Source records

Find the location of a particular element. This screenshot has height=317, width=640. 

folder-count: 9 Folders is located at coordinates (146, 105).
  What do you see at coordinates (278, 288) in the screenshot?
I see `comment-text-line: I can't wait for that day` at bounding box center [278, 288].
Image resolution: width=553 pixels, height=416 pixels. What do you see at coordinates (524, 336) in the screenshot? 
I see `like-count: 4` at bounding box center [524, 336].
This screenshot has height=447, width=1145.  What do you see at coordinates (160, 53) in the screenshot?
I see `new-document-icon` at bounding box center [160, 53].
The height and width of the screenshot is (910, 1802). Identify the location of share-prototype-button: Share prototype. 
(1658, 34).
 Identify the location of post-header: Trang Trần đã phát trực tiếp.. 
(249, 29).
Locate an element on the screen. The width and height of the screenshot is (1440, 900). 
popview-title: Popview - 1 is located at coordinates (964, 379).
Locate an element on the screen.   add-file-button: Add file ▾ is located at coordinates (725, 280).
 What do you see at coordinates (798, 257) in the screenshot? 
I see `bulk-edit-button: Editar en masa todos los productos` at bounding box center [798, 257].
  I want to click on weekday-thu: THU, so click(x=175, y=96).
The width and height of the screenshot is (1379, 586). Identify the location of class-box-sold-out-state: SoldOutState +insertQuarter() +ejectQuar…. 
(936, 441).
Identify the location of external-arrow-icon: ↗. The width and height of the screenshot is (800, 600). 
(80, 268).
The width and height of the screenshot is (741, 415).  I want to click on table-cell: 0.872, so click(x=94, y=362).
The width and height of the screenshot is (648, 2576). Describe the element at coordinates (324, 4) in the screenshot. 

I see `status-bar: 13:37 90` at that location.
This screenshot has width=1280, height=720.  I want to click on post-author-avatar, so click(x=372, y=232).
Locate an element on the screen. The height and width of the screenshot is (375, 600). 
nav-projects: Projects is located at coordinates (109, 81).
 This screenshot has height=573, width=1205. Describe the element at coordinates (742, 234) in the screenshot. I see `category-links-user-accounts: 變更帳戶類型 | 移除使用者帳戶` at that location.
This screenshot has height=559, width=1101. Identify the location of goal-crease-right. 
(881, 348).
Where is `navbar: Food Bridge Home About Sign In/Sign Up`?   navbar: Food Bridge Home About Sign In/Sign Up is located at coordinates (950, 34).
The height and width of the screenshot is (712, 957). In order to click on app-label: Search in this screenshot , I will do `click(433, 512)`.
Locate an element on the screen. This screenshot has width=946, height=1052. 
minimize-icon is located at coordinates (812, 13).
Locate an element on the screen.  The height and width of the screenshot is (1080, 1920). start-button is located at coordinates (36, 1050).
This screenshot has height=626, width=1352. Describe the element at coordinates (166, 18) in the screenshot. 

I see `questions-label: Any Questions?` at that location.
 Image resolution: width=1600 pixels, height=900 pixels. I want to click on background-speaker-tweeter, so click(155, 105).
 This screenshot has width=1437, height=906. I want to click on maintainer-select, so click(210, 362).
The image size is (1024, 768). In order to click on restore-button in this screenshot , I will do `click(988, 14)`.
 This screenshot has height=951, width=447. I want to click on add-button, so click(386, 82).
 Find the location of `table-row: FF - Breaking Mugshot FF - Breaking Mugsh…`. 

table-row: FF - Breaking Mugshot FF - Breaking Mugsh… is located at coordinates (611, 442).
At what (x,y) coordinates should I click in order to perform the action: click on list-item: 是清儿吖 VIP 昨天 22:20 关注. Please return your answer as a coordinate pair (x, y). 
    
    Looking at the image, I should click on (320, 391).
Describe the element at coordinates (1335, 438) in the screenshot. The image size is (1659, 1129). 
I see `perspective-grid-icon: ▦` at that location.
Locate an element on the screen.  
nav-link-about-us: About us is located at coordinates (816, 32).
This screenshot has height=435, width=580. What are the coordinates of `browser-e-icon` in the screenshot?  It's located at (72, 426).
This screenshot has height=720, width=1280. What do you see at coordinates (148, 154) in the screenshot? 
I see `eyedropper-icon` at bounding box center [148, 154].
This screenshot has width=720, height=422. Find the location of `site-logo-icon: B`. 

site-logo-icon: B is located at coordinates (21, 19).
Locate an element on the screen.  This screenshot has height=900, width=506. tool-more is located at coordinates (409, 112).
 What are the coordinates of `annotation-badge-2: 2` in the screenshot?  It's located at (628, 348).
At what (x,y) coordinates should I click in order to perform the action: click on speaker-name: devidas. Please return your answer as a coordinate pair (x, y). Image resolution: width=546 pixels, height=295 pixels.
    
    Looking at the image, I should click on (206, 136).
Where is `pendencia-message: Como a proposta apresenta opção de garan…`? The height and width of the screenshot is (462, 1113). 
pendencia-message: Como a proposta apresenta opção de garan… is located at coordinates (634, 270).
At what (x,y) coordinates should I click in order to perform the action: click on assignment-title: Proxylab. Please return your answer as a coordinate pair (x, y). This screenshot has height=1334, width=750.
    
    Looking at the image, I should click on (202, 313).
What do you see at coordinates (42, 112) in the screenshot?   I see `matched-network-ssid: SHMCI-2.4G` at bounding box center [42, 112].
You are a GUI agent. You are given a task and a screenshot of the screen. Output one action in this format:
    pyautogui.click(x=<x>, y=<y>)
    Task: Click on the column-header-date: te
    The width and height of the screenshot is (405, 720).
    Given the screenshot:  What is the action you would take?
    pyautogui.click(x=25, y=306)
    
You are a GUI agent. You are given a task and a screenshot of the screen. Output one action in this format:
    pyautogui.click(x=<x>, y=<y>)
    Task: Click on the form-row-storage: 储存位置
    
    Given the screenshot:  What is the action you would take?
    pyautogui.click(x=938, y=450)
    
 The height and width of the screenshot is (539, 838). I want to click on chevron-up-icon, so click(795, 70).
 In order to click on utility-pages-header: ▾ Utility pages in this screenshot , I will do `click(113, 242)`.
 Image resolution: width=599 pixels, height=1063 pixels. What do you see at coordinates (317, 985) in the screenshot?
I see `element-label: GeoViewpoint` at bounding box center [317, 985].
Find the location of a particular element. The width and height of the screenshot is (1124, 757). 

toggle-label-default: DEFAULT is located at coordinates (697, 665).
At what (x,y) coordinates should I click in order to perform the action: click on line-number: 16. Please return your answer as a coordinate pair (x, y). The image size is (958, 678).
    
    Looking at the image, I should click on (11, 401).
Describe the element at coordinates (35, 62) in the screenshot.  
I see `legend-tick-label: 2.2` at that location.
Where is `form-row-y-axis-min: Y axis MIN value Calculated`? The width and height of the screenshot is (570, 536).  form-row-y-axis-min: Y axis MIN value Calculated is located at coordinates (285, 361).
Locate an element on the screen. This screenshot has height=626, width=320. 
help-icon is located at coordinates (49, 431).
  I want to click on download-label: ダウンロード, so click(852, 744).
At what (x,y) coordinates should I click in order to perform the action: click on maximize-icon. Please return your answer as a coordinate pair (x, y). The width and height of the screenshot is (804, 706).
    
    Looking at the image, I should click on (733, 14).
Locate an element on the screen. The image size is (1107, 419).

Required action
Reproduce verbatim the stretch of the records from the line containing "What do you see at coordinates (798, 257)" through the line containing "This screenshot has width=1437, height=906.", including both of those lines.

Task solution
 What do you see at coordinates (798, 257) in the screenshot? 
I see `bulk-edit-button: Editar en masa todos los productos` at bounding box center [798, 257].
  I want to click on weekday-thu: THU, so click(x=175, y=96).
The width and height of the screenshot is (1379, 586). Identify the location of class-box-sold-out-state: SoldOutState +insertQuarter() +ejectQuar…. 
(936, 441).
Identify the location of external-arrow-icon: ↗. The width and height of the screenshot is (800, 600). 
(80, 268).
The width and height of the screenshot is (741, 415).  I want to click on table-cell: 0.872, so click(x=94, y=362).
The width and height of the screenshot is (648, 2576). Describe the element at coordinates (324, 4) in the screenshot. 

I see `status-bar: 13:37 90` at that location.
This screenshot has width=1280, height=720.  I want to click on post-author-avatar, so click(x=372, y=232).
Locate an element on the screen. The height and width of the screenshot is (375, 600). 
nav-projects: Projects is located at coordinates (109, 81).
 This screenshot has height=573, width=1205. Describe the element at coordinates (742, 234) in the screenshot. I see `category-links-user-accounts: 變更帳戶類型 | 移除使用者帳戶` at that location.
This screenshot has height=559, width=1101. Identify the location of goal-crease-right. 
(881, 348).
Where is `navbar: Food Bridge Home About Sign In/Sign Up`?   navbar: Food Bridge Home About Sign In/Sign Up is located at coordinates (950, 34).
The height and width of the screenshot is (712, 957). In order to click on app-label: Search in this screenshot , I will do `click(433, 512)`.
Locate an element on the screen. This screenshot has width=946, height=1052. 
minimize-icon is located at coordinates (812, 13).
Locate an element on the screen.  The height and width of the screenshot is (1080, 1920). start-button is located at coordinates (36, 1050).
This screenshot has height=626, width=1352. Describe the element at coordinates (166, 18) in the screenshot. 

I see `questions-label: Any Questions?` at that location.
 Image resolution: width=1600 pixels, height=900 pixels. I want to click on background-speaker-tweeter, so click(155, 105).
 This screenshot has width=1437, height=906. I want to click on maintainer-select, so click(210, 362).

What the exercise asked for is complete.